Curiga dengan suara tersebut, Suwartini kemudian keluar rumah untuk memastikan sumber suara. Betapa terkejutnya ia ketika melihat kobaran api telah membesar dan membakar rumah serta kandang milik Sutrisno yang di dalamnya terdapat tumpukan jerami.

"Saksi kemudian berteriak meminta pertolongan warga dengan berteriak 'kebakaran-kebakaran'. Mendengar teriakan tersebut, warga sekitar langsung berdatangan untuk membantu memadamkan api," ungkap Kasihumas Polres Blora, AKP Midiyono. 

Warga setempat berupaya memadamkan api menggunakan peralatan seadanya sambil menyelamatkan barang-barang yang masih bisa dijangkau.

Dalam kejadian itu, dua ekor sapi dan dua ekor kambing milik korban berhasil dievakuasi sehingga terhindar dari kobaran api.

Sementara itu, Rosikin (61), perangkat Desa Sembongin, segera menghubungi petugas pemadam kebakaran. Satu unit mobil pemadam dari Pos Damkar Kecamatan Ngawen datang lebih dahulu ke lokasi. Namun, karena api terlanjur membesar, petugas meminta bantuan tambahan.

Tak lama berselang, dua unit mobil pemadam kebakaran dari Kabupaten Blora diterjunkan untuk membantu proses pemadaman.
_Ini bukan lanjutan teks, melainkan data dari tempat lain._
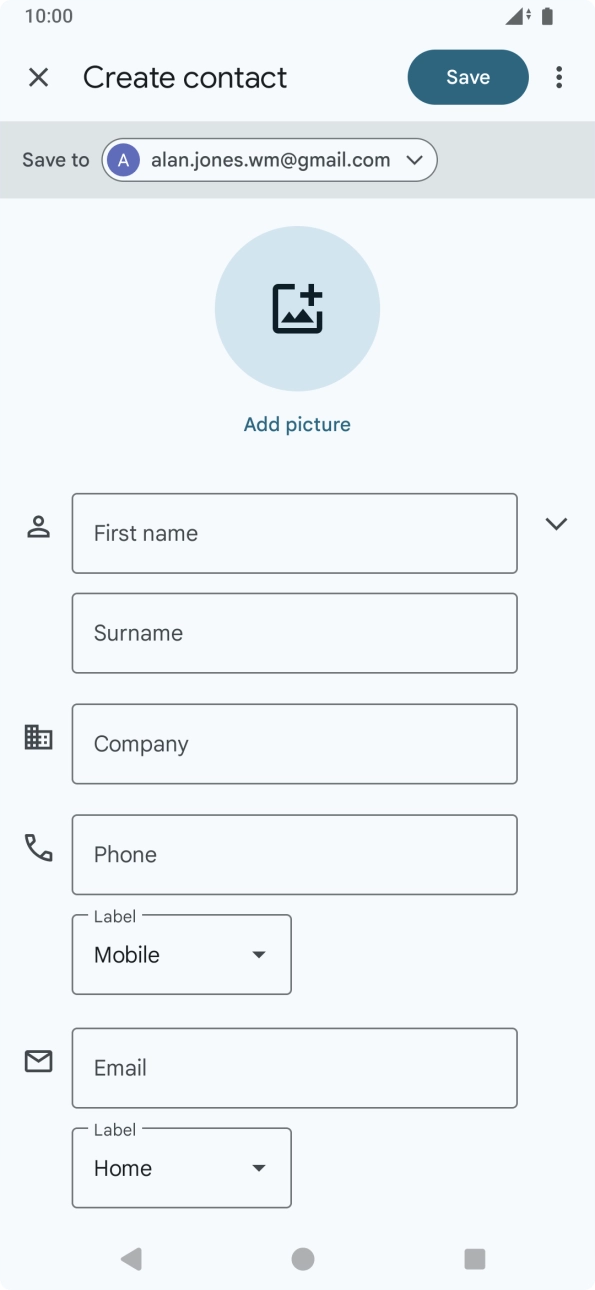Viewport: 595px width, 1290px height.
Task: Click the Add picture camera icon
Action: click(297, 308)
Setelah berjibaku selama beberapa waktu, petugas bersama warga akhirnya berhasil menjinakkan api hingga padam total.

Mendapat laporan kejadian tersebut, personel Polsek Banjarejo langsung mendatangi lokasi guna melakukan pengamanan dan olah tempat kejadian perkara (TKP).

Sate Pak Rizki

"Begitu menerima laporan dari perangkat desa, Kapolsek Banjarejo bersama anggota piket SPKT dan Unit Reskrim segera mendatangi lokasi untuk melakukan pengecekan sekaligus olah TKP," jelas AKP Midiyono.

Dari hasil pemeriksaan awal, polisi menduga kebakaran dipicu oleh api dari pembakaran sampah yang tidak sepenuhnya padam, kemudian menyambar tumpukan bahan mudah terbakar di sekitar lokasi.
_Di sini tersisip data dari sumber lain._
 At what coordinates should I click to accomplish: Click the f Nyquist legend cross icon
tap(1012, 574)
Petugas juga mengamankan sejumlah barang bukti berupa sisa kayu dan jerami yang terbakar. Peristiwa tersebut selanjutnya telah dibuatkan laporan polisi di SPKT Polsek Banjarejo untuk kepentingan pendataan dan penyelidikan lebih lanjut.

Akibat kejadian itu, rumah kayu jati, kandang ternak, serta sejumlah tumpukan jerami milik korban hangus terbakar. Total kerugian material ditaksir mencapai sekitar Rp7 juta.
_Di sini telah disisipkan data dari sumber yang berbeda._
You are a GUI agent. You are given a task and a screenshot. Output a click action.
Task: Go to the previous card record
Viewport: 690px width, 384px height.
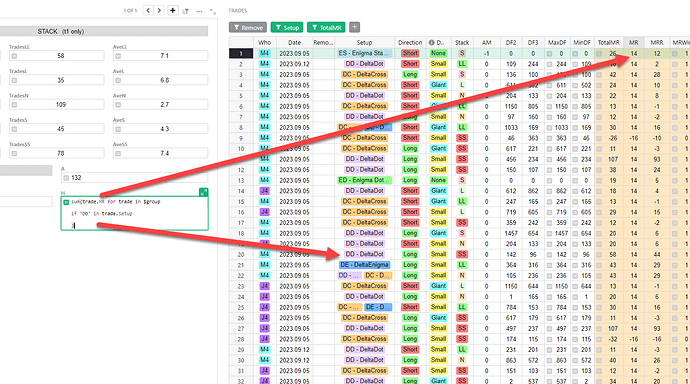(x=148, y=10)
Seusai kebakaran, warga Desa Sembongin tampak bergotong royong membantu membersihkan puing-puing bangunan yang terbakar dan menata kembali barang-barang milik korban yang masih dapat diselamatkan.

Polres Blora pun mengimbau masyarakat agar lebih berhati-hati saat melakukan pembakaran sampah, terutama pada musim kemarau yang identik dengan kondisi cuaca panas dan angin kencang.

"Memasuki musim kemarau, potensi kebakaran meningkat. Kami mengimbau masyarakat agar tidak sembarangan membakar sampah. Jika terpaksa membakar, pastikan lokasi jauh dari rumah, kandang, maupun tumpukan bahan yang mudah terbakar, serta jangan ditinggalkan sebelum api benar-benar padam," tegas AKP Midiyono.

Ia menambahkan, kewaspadaan masyarakat sangat penting untuk mencegah terjadinya kebakaran yang dapat mengancam keselamatan jiwa maupun menimbulkan kerugian harta benda.